Should UNSET? 'VAR-NAME check for VOID!, not NULL?


Due to some upcoming changes, accessing NULL variables through a plain WORD! will not cause an error. Hence we're shifting to where most VOID!s you'll encounter in the wild are going to relate to variables that are conceptually "not set". This will cause the necessary errors on typos, not-yet-assigned local variables, etc.

So here we might ask ourselves: What is an unset variable, if not a variable that errors when you try to access it via a WORD! ?

As a talking point on why UNSET? tests for nullness today, consider this behavior with nulls:

ren-c-upcoming>> for-each [a b] [1 2 3] [print mold compose [(a) (b)]] 
[1 2]

That code assumes the new world where you don't have to use :b to defuse the error of accessing the nulled b on the second iteration.

For comparison, Rebol2/R3-Alpha/Red wouldn't have errored either...but that's because they would use NONE!:

rebol2>> foreach [a b] [1 2 3] [print mold compose [(a) (b)]]
[1 2]
[3 #[none]]  ; actually renders as [3 none]

That's misleading, because it's the same result you would have gotten if a NONE! had literally been in the block:

>> foreach [a b] [1 2 3 #[none]] [print mold compose [(a) (b)]]
[1 2]
[3 #[none]]

Rebol2/R3-Alpha/Red's only other choice for the variable would be #[unset], which just misleads in another direction.

Ren-C clearly has the edge here, so no complaints on the implementation. The reasoning is sound, and NULL is the right name for the state. But do we have to say a null variable is "unset"?

e.g. could we just be content saying the variable is "nulled"?

It takes a bit of linguistic trickery to say:

A variable can be "set to null" (or "nulled"). Rebol considers such variables to be technically "set" (e.g. returning true from set? 'var-name...yet still they hold no value. By contrast, a variable is "unset" when it holds a value of type VOID!.

This means Rebol's definition of setness or unsetness thus does not have to do with a variable holding a value (such as one that can be put in a block). It is a pragmatic point on whether errors are triggered when the variable is accessed via a plain WORD! or PATH!, or if the fetched value errors when tested for truth/falsehood, or assigned via a SET-WORD!

Thus we speak of nulled variables (holding no value) and unset variables (holding a VOID! value).
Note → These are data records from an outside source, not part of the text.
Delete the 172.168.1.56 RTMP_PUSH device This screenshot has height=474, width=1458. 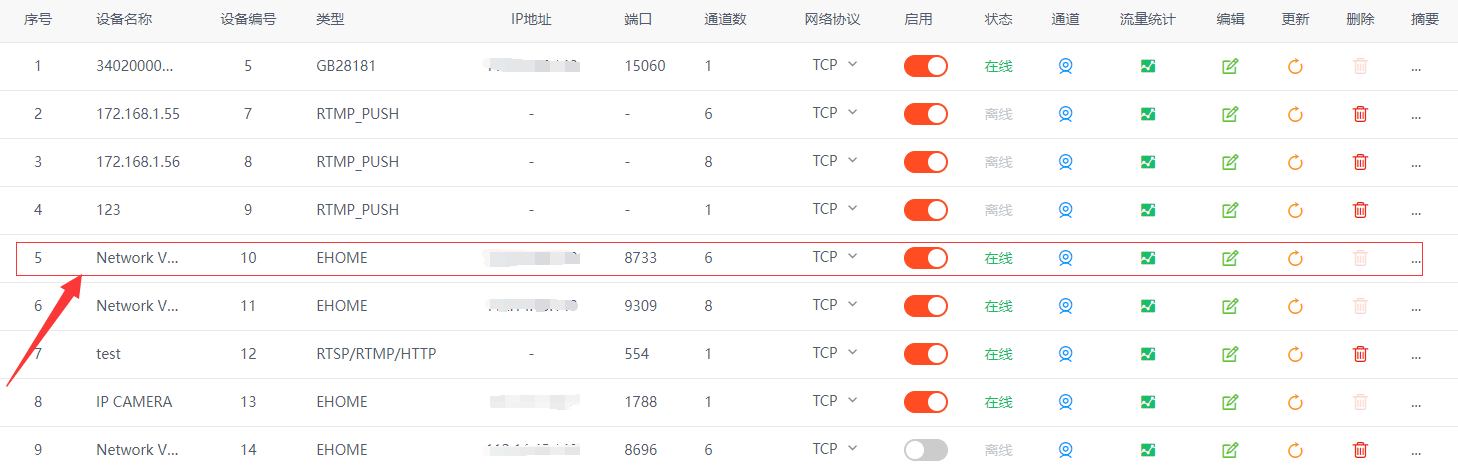1360,162
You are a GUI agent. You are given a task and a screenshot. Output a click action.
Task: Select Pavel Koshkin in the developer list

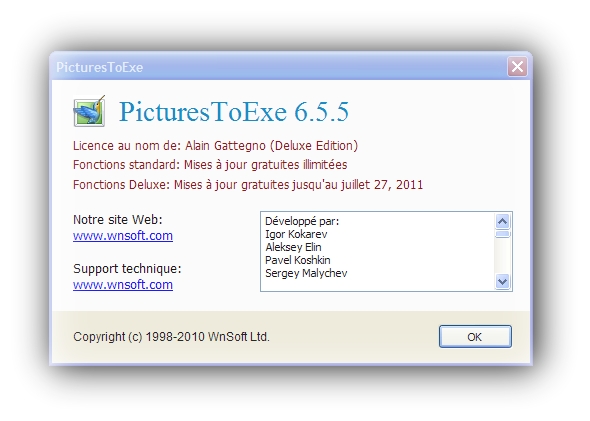tap(298, 260)
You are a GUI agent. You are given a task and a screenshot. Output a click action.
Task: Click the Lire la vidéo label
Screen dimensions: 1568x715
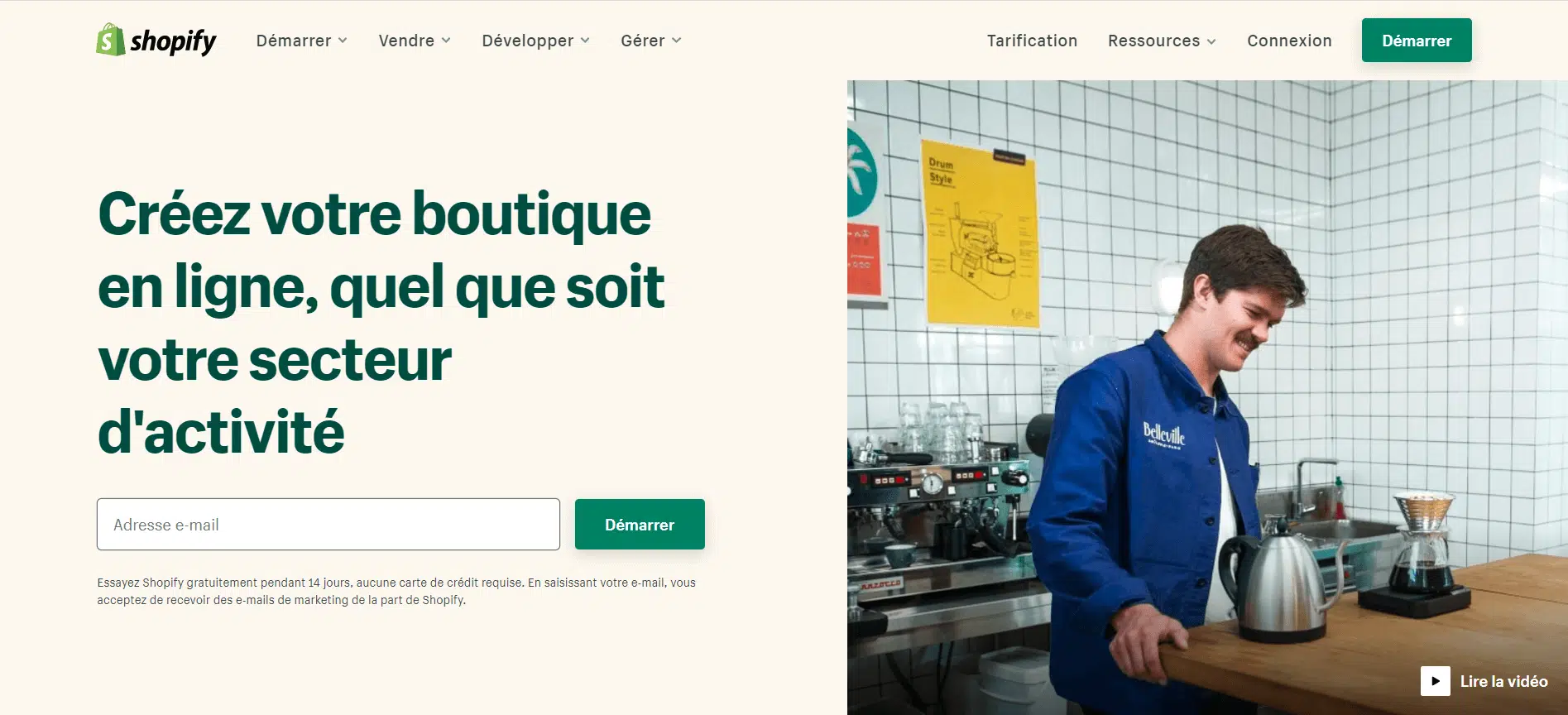click(1503, 681)
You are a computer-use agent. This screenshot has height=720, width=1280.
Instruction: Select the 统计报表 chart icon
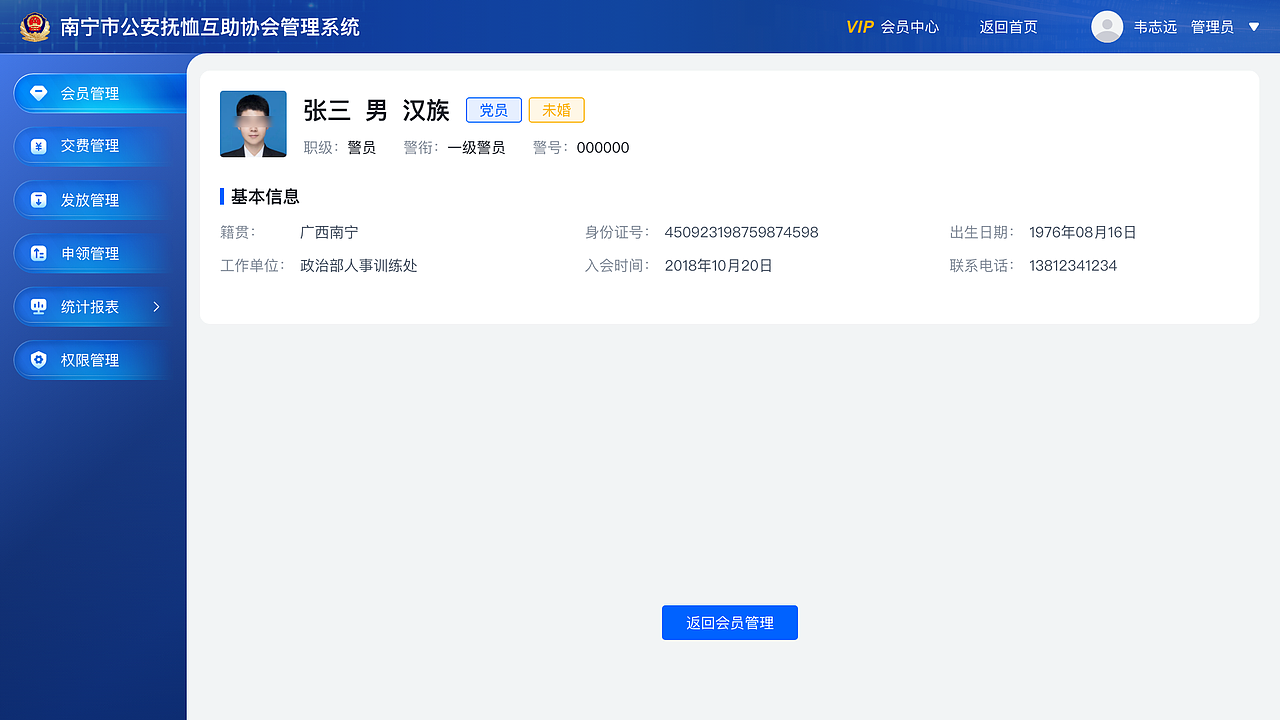click(x=38, y=306)
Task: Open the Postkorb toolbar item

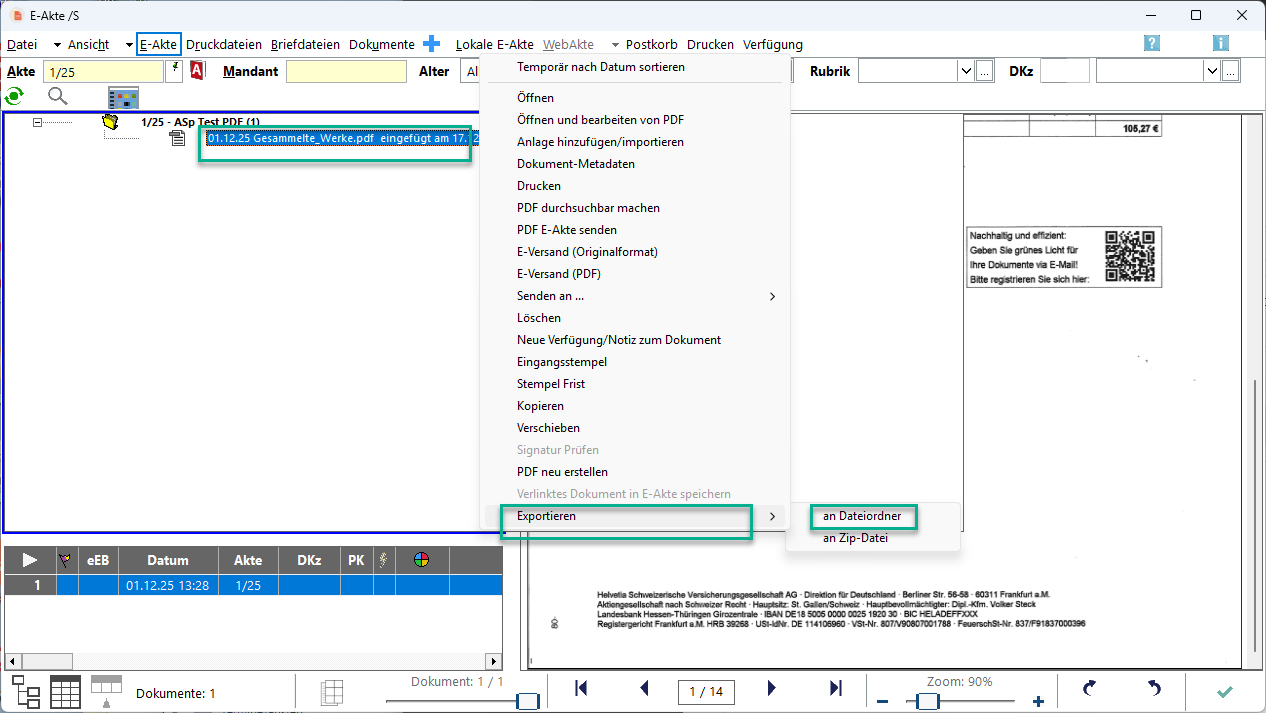Action: (x=651, y=45)
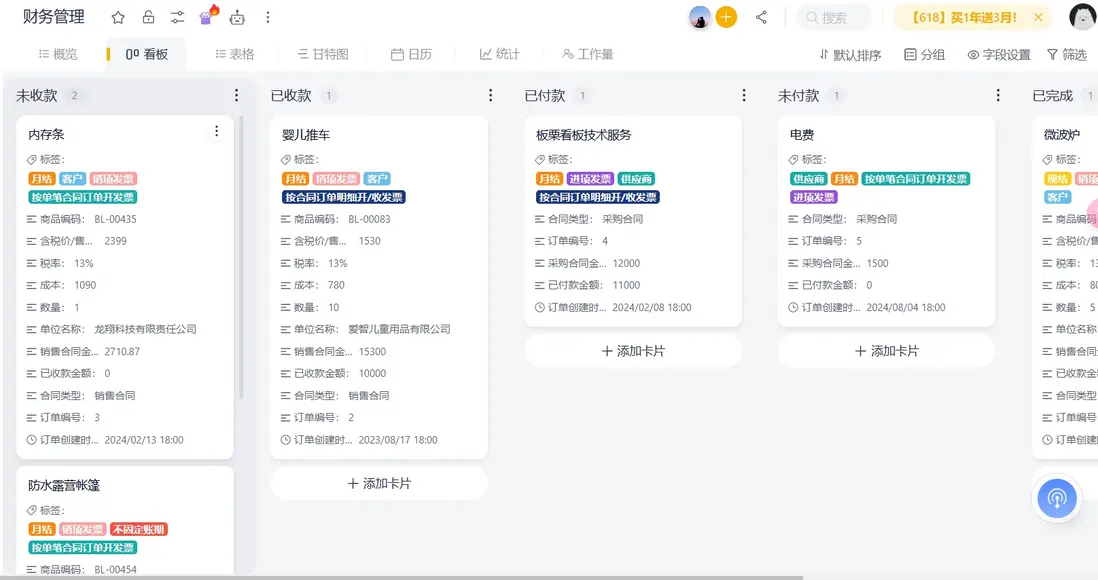Open the floating headset support button
This screenshot has height=580, width=1098.
1057,498
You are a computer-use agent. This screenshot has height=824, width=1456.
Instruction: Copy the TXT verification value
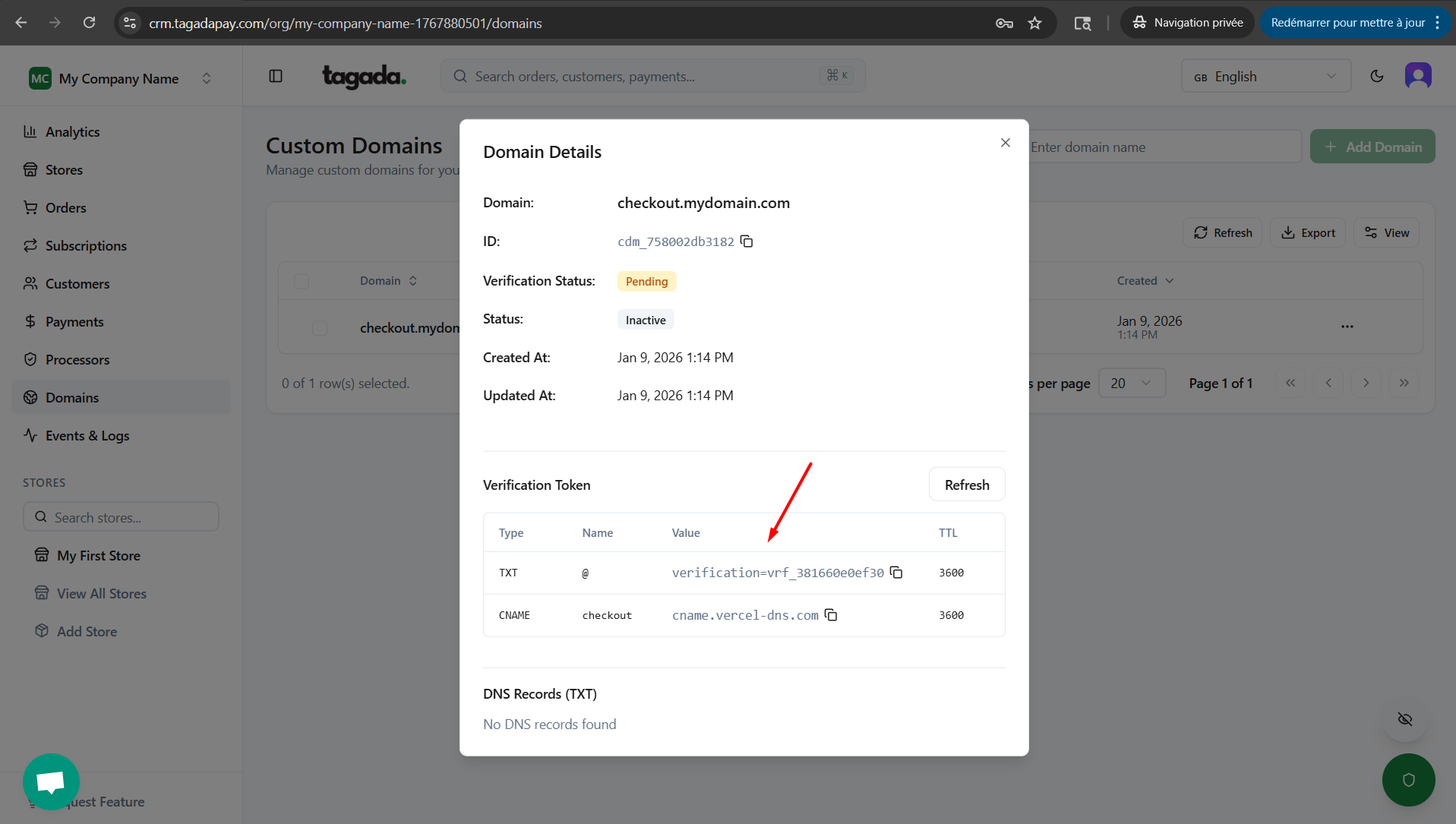896,573
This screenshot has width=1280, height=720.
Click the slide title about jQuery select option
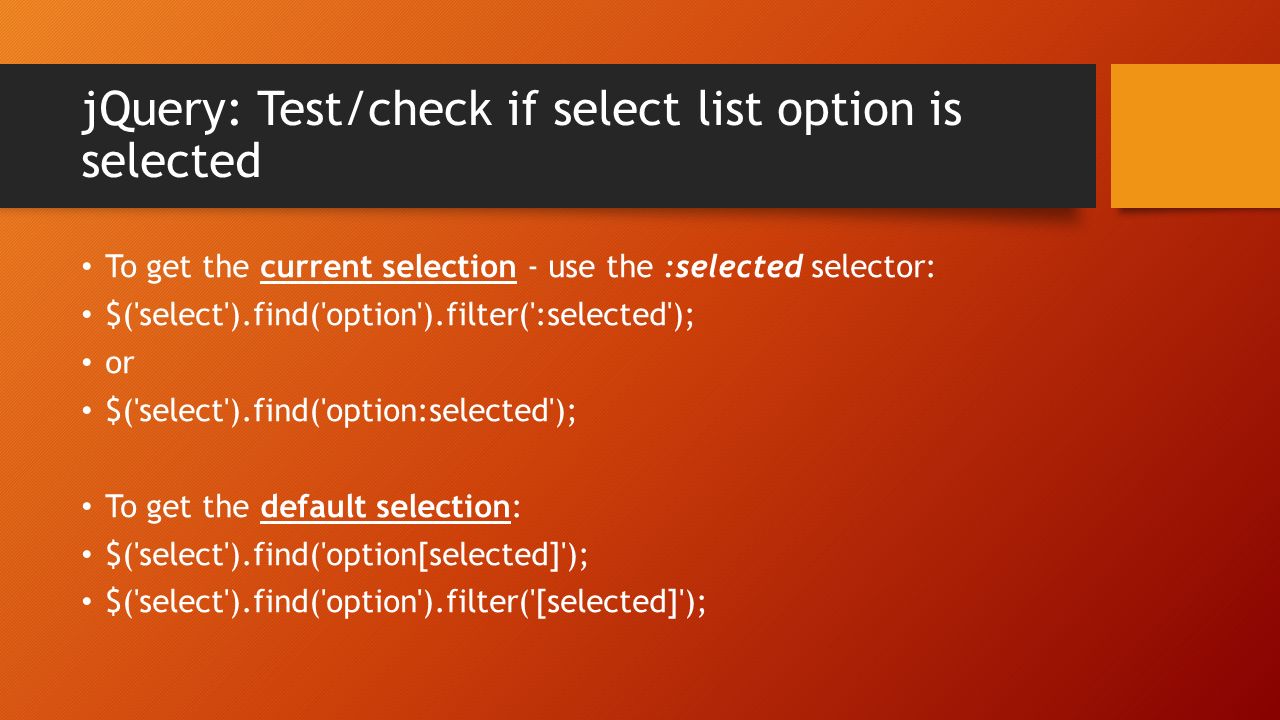521,135
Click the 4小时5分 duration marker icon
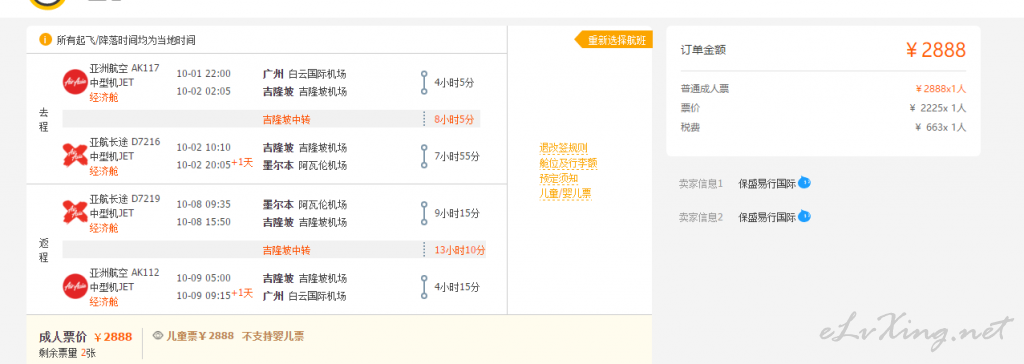Screen dimensions: 1024x364 click(424, 83)
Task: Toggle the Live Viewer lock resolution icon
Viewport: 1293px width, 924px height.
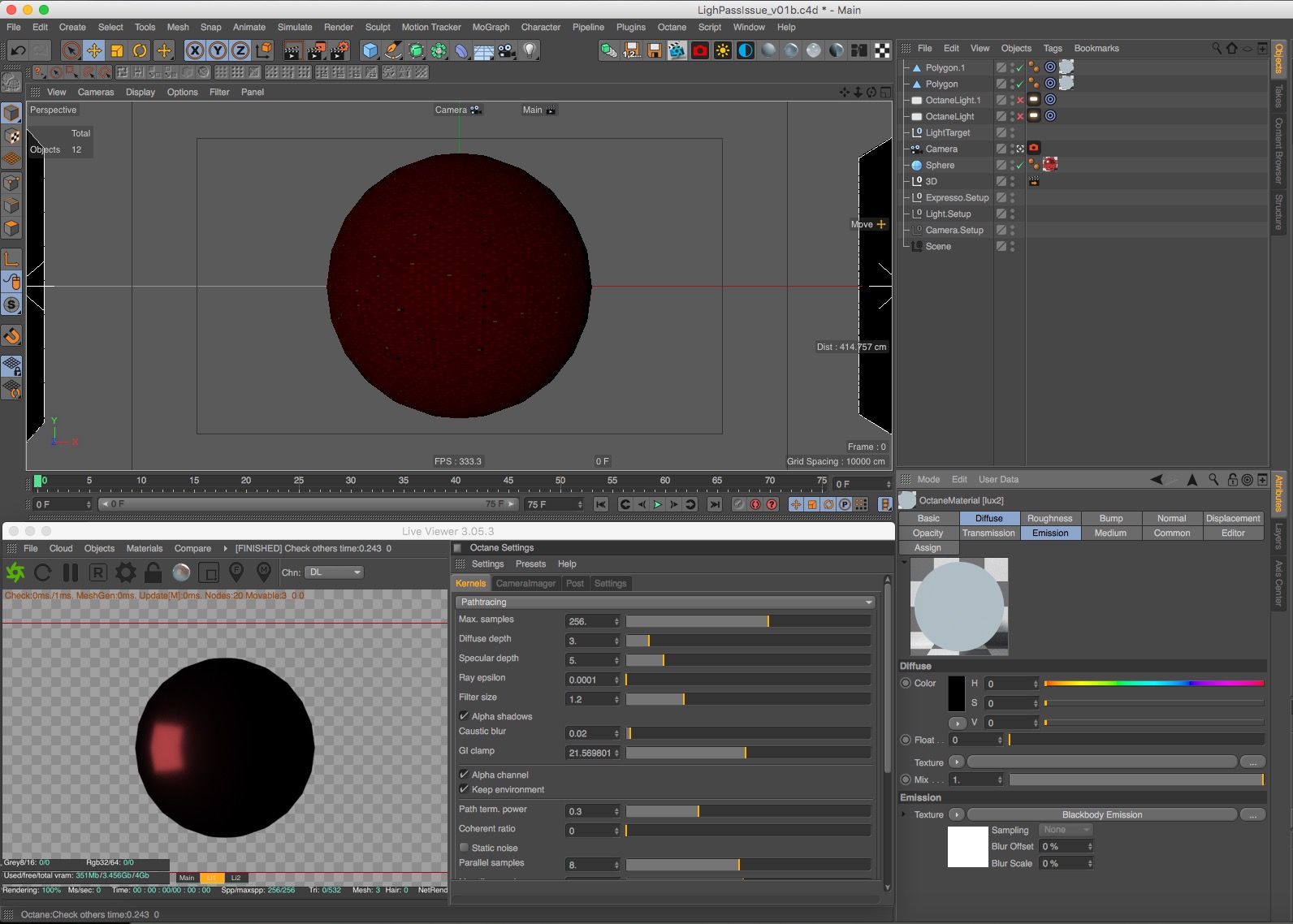Action: click(153, 572)
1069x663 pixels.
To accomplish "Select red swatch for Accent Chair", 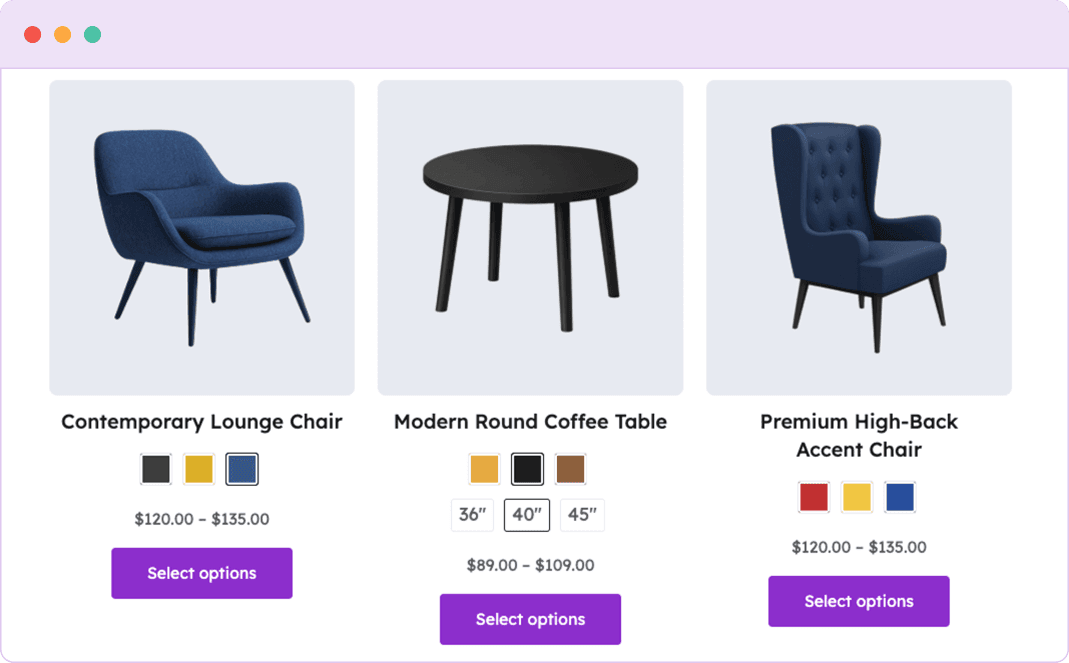I will [814, 497].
Does that sound convincing? :-/ It seems tenuous to me...

...but IF voids were UNSET?, why not call the datatype UNSET! ?

I'd still feel firmly that variables are unset, not values.

I like set? var and unset? var as the tests to see if a variable is set through its name. But if UNSET! returned as the name of the data type itself, then by Rebol conventions you really couldn't have UNSET? be anything other than a direct test of a value for that type... e.g. unset? :var-name. Seems like a step back to me.

I'm hypothesizing a world where "unsetness" is the condition of a variable holding a void. But it's not so sensible to say that the void value inertly living in a block is only get an unset condition when that void makes it into a variable.

VOID! seems short and punchy. One letter less than UNSET!, and a number of letters less than something like UNDEFINED! (JavaScript's name choice for a similar idea).

VOID! being the return type of functions that have no sensible return value lines up nicely with C.

I don't know what I think, here.

I kind of feel like null owns unsetness, not void. "unset variables hold no value" seems a complete sentence. So unset? var as a shorthand for null? get var seems appropriate to me. I think that will be a lot more common than wanting to know if a variable-you-have-the-name-of holds void.

But that could just be nulled?. And unset var or unset 'word are helpful shorthands for when set var void won't work, and you'd have to say set/any var void. You don't get as much of a leg up for null, because word: null now works, and set var null works.

Another practical matter is what do you want the error message on void values to be. Rebol2's would be outright misleading in Ren-C:

rebol2>> asdf
** Script Error: asdf has no value

It does have a value (only NULL variables have no value, e.g. are not holding an ANY-VALUE! type). But what are the other options, here?

  • "asdf is void"
  • "asdf is VOID!"
  • "asdf holds a void value"
  • "asdf is not set"
  • "asdf is unset"
  • "asdf is undefined"

I feel like "asdf is VOID!" is the most uncontroversial thing. But it may confuse people who make typos and wonder how it is that this mystery variable holds a void. If you could say it's "unset" or "not set" and keep a separation between nullness and unsetness, it might hold together. And you'd have more compatibility with the historical UNSET function.

It's definitely something to think about. But I mostly wanted to lay out understanding of why even if VOID! is creeping back to being almost identical to UNSET!, that the name should not go back! I much prefer saying that an unset variable is one holding a #[void] value.


Here's a piece of code to consider I just looked at, from HELP:

    for-each [key val] system/contexts/user [
        if set? 'val [
           append libuser reduce [key :val]

For this code if #[void]s are unset, and NULL variables are to be considered "set" then you're not going to get things added verbatim. That's because REDUCE's only design options here are to produce a BLOCK! that has to force the value to a BLANK! or a VOID! (or error).

This shows some of the real core benefit we've been getting from making NULL the "unset", not VOID!. :-/

I'm really pretty torn about this. It may be in the scheme of things that <opt> refinements...a special case where you say you want NULL and not BLANK! when a refinement is not actually the best compromise. (Which is what I did to start with.)

What I'm going to do is put these branches aside for a bit and work on something else. People can feel free to throw in their observations.